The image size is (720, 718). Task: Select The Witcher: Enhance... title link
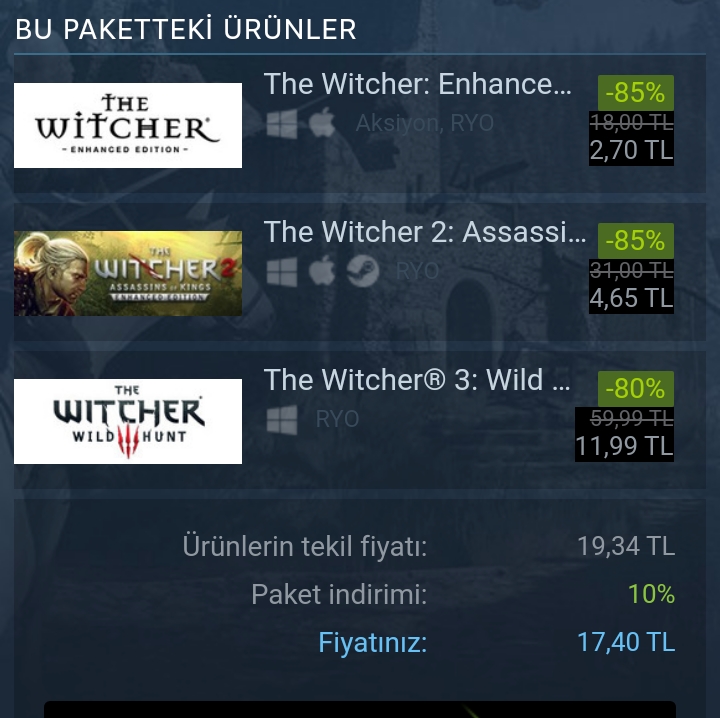418,84
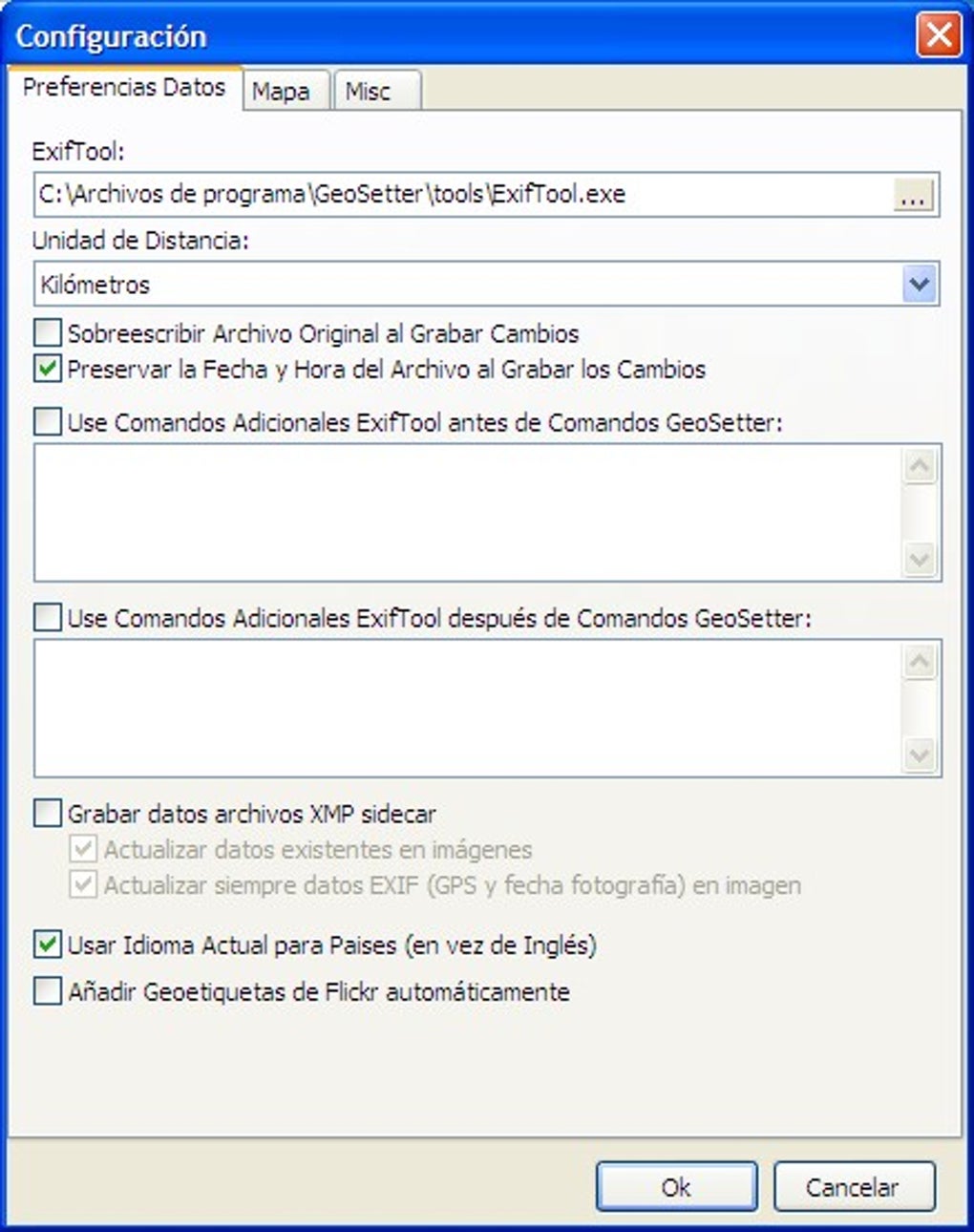Enable Añadir Geoetiquetas de Flickr automáticamente
The image size is (974, 1232).
(47, 991)
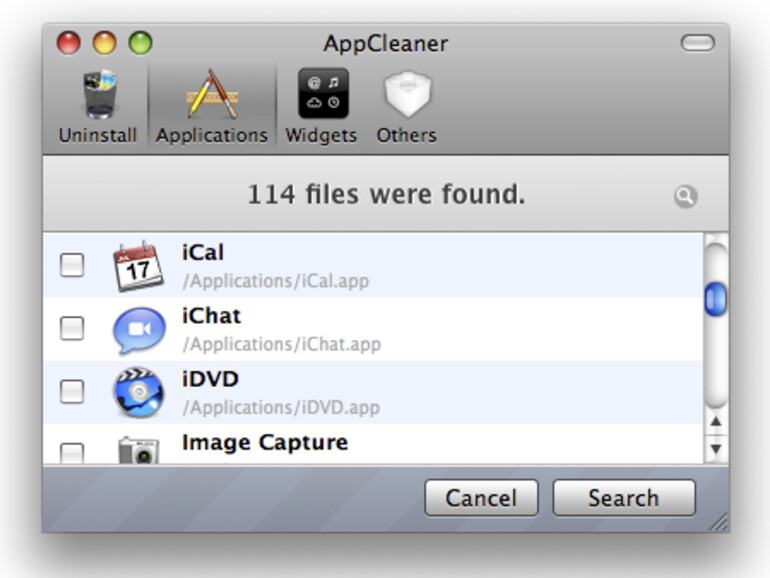Toggle the Image Capture checkbox

(72, 453)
————
> _What you need to do_: Could you output the listing word for word, omitting every picture?

> _Response area_:
The image size is (720, 718). Task: Select The Witcher: Enhance... title link
418,84
Enable Añadir Geoetiquetas de Flickr automáticamente
The image size is (974, 1232).
(47, 991)
Toggle the Image Capture checkbox

(72, 453)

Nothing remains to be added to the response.